The MTS1/CDKN2/p16 gene encoding the p16(INK4a) tumor-suppressor protein is commonly inactivated by homozygous deletion Or hypermethylation of the promoter in a wide range of human malignancies. In select tumor types, including pancreatic adenocarcinomas, intragenic mutations are found in a significant percentage of cases. The immunoreactivity of mutant p16 proteins has not been comprehensively studied. Moreover, the immunohistochemical properties of commercially available antibodies have not been described in detail. We studied 35 pancreatic adenocarcinomas with a molecularly defined p16 status (16 homozygous deletions, 3 hypermethylated cases, and 16 tumors with an intragenic mutation in one allele associated with loss of the second allele). In addition, we studied nine cell lines (three homozygous deletions, three hypermethylated lines, and three intragenic mutations). Paraffin sections of the tumors and cell blocks were reacted with four different anti-p16 antibodies: polyclonal and monoclonal (clone G175-405) antibodies from PharMingen, monoclonal antibody DCS-50 from Oncogene Science, and monoclonal antibody ZJ11 from Neo-Markers. Optimal staining conditions were established for each antibody.

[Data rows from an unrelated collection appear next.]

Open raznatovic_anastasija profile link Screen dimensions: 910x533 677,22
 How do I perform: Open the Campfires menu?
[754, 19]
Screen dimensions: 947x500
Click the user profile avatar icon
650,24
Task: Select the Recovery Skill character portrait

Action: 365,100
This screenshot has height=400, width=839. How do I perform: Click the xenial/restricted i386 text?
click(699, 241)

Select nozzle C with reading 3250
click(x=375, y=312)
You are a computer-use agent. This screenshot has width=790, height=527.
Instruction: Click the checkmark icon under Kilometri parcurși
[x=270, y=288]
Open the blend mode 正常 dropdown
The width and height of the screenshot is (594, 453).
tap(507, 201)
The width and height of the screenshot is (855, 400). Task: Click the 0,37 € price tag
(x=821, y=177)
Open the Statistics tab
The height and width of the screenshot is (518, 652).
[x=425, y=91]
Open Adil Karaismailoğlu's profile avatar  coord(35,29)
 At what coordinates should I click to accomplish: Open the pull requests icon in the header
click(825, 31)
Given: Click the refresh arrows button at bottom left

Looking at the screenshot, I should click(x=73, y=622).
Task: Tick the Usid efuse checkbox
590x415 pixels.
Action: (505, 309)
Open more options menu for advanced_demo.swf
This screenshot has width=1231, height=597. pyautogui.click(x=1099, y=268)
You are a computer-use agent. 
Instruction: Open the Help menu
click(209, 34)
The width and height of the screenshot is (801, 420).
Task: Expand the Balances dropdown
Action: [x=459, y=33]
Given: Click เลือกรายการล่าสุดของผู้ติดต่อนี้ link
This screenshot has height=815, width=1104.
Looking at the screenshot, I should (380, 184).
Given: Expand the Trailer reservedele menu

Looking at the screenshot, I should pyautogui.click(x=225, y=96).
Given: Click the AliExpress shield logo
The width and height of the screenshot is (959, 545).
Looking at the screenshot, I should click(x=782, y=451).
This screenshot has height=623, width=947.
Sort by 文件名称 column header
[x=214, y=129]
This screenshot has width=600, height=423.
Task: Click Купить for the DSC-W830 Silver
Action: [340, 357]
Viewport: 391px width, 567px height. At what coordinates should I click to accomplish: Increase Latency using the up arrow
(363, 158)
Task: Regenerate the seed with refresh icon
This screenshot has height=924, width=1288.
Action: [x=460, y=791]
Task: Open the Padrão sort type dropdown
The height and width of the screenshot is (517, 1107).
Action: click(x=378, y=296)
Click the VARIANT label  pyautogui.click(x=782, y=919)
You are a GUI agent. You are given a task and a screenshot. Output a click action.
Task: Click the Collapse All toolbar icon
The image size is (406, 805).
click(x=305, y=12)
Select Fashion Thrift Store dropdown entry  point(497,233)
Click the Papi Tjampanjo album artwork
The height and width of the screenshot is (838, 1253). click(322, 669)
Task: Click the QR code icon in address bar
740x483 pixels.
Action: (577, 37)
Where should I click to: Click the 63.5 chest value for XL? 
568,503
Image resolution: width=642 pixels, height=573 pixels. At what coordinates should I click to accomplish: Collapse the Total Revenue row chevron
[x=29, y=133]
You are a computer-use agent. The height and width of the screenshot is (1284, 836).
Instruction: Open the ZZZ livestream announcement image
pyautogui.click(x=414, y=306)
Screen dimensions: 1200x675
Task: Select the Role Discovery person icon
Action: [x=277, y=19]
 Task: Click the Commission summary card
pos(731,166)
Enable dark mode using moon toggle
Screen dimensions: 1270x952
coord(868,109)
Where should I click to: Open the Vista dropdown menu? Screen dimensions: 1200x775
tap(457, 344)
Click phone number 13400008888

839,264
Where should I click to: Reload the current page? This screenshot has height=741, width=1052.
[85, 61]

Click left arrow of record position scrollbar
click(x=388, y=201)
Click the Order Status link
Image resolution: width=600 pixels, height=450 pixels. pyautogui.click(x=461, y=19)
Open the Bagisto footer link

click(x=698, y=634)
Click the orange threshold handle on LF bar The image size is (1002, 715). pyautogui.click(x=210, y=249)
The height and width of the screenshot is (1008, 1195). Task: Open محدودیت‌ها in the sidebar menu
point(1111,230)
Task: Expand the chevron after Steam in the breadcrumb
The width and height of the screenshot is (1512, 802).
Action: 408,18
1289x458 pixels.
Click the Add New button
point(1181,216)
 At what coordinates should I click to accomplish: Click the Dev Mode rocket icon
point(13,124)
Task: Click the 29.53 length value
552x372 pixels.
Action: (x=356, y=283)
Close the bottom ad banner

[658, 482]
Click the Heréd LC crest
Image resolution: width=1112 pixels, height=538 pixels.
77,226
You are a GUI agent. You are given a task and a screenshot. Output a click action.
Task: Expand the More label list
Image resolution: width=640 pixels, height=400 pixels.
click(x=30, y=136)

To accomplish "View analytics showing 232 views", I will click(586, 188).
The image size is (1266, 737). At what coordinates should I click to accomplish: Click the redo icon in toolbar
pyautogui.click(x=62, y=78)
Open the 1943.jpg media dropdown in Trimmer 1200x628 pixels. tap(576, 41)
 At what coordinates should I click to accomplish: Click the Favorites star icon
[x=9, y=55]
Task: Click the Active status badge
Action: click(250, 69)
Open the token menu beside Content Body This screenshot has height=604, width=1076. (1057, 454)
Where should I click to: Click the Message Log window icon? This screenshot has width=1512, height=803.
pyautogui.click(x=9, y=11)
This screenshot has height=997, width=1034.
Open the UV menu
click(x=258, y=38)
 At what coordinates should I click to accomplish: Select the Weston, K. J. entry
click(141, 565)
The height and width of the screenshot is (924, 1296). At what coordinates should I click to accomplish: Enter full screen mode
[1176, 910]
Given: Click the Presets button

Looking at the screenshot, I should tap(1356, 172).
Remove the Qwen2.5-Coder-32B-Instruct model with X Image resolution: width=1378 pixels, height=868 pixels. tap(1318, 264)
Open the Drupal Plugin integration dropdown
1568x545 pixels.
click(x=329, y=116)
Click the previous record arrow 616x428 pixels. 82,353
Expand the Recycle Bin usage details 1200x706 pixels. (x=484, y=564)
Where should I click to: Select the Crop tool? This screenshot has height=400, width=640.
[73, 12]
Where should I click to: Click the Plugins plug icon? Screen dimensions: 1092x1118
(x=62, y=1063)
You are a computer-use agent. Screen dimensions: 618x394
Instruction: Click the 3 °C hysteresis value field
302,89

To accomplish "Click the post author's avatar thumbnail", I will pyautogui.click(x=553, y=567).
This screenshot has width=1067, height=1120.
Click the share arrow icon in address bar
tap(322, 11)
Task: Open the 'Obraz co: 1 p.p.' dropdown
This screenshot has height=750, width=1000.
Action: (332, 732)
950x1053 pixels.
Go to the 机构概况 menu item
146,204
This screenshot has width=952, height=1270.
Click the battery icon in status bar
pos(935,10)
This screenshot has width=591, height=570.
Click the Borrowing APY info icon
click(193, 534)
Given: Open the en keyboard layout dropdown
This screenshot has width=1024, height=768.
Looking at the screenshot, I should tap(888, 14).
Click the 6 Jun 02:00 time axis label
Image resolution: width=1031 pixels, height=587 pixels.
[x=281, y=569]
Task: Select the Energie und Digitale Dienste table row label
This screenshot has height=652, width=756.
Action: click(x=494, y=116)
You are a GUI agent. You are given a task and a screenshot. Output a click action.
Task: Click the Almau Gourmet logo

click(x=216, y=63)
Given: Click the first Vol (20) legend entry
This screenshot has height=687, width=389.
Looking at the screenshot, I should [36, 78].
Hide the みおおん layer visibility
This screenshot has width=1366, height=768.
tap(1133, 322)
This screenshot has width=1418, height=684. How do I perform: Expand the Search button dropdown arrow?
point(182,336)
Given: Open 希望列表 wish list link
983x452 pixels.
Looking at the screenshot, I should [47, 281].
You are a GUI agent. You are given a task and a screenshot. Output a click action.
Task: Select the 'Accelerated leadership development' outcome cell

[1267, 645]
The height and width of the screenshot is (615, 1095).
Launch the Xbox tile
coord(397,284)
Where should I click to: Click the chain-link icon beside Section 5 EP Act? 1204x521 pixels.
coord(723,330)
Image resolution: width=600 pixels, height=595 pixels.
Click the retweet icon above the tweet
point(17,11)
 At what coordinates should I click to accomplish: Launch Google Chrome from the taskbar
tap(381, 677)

The pancreatic carcinomas with homozygous p16 deletions were largely devoid of nuclear staining (admixed nonneoplastic cells served as internal positive controls); only one adenocarcinoma each reacted with DCS-50 and the polyclonal antibody, and five were positive with ZJ11, suggesting that nonspecific nuclear staining can occur under certain conditions. Antibody DCS-50 produced nuclear staining in all three hypermethylated carcinomas, whereas G175-405 stained none of them. Three of the four antibodies produced nuclear immunoreactivity in 7 to 14 of the 16 carcinomas carrying p16 mutations; G175-405 showed only weak reactivity in one case; Cytoplasmic staining was present in all carcinomas and cell lines and with all antibodies and therefore cannot be considered specific; it was strongest with G175-405. Thus, we found antibody G175-405 to be the most specific, and monoclonals DCS-50 and ZJ11 the least specific for wild-type p16. However, the former tends to give stronger cytoplasmic background staining. For tumor types in which p16 mutations are uncommon, the PharMingen polyclonal antibody may be a suitable alternative.